Posters
Clinical and therapeutic outcomes of topical IFNα-2β in the management of ocular surface squamous neoplasia
Poster Details
First Author: J.Artaechevarria Artieda SPAIN
Co Author(s): J. San Roman Llorens A. Garde González B. García Sandoval N. Alejandre Alba I. Jiménez-Alfaro Morote
Abstract Details
Purpose:
To report the clinical, multimodal imaging and therapeutic outcomes of a series of 35 patients with ocular surface squamous neoplasia and to describe the results of adjuvant therapy with IFNα-2β.
Setting:
The tertiary referral University Hospital Fundación Jiménez Díaz, Madrid, Spain.
Methods:
A retrospective cases series of patients that consulted our hospital from January 2010 to March 2020 with any type of ocular surface squamous neoplasia (OSSN): conjunctival or corneal intraepithelial neoplasia (CIN), squamous cell carcinoma (SCC) and mucoepidermoid carcinoma (MEC).
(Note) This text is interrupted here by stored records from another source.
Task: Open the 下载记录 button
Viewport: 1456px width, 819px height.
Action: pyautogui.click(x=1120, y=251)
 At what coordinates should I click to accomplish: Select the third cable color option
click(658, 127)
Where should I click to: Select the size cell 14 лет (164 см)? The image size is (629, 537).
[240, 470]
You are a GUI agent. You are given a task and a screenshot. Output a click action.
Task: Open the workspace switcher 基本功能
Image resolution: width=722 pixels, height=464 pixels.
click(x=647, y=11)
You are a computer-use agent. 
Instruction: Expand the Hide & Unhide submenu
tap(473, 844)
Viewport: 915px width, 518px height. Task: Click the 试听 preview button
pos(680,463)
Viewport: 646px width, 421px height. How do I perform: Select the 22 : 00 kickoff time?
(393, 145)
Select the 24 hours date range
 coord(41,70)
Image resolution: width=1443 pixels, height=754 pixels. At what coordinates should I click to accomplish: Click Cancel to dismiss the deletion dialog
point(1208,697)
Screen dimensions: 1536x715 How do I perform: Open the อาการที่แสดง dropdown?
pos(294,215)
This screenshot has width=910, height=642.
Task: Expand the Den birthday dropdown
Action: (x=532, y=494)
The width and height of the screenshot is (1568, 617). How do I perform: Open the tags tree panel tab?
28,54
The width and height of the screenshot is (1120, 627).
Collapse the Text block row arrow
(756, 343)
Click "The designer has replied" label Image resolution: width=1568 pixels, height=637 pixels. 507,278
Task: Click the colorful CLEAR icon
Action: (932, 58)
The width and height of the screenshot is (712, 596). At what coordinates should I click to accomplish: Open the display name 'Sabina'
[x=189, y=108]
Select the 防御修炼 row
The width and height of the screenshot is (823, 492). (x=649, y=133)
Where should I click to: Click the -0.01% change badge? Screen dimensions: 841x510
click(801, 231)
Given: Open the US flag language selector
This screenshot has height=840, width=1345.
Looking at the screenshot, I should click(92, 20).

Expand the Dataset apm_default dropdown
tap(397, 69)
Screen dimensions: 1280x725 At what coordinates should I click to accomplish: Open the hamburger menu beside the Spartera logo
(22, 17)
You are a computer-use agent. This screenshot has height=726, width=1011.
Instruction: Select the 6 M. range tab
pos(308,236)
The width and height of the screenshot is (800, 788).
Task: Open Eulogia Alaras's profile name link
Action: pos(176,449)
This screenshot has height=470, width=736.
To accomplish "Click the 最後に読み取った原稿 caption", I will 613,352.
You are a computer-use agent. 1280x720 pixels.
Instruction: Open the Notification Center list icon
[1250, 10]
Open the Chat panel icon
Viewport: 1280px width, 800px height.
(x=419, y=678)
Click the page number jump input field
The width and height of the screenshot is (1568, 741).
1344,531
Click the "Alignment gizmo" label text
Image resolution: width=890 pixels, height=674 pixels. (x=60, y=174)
Diagnose included clinical history, complete ophthalmological examination, anterior segment-OCT and histologic analysis. Treatment depended on the diagnosis, and included topical IFNα-2β, simple excision, excision with conjunctival autograft and excision with amniotic membrane graft. Adjuvant topical IFNα-2β was used four times a day in selected patients. Recurrences and complications were noted.
Results:
36 cases of OSSN of 35 patients were included. 20 were male (57.1%) and 15 female (42.9%). Histologic analysis resulted in 10 cases of CIN I (23.25%), 8 CIN II (18.6%), 15 CIN III (30.2%), 3 SCC (6.9%) and none MEC. 1 patient received topical IFNα-2β (2.7%), 12 patients had simple excision (32.4%), 22 had excision with conjunctival autograft (59.4%) and 2 excision with amniotic membrane graft (5.4%). Adjuvant topical IFNα-2β was used in 32 eyes (86.5%). 4 patients presented recurrence (10.8%), of which two (5.4%) had been treated with IFNα-2β previously. No complications related to IFNα-2β were observed.
Conclusions:
OSSN is a group of different ocular surface diseases that present different grades of cellular atypia. Once surgically removed, topical IFNα-2β can be considered a well-tolerated, safe and effective adjuvant therapy which reduces the risk of recurrence. Since definitive guidelines are not available, we propose a treatment protocol of 3 months for CIN I, 3 to 6 months in CIN II and 6 months in CIN III. Close observation could be optional in cases with low-grade atypia.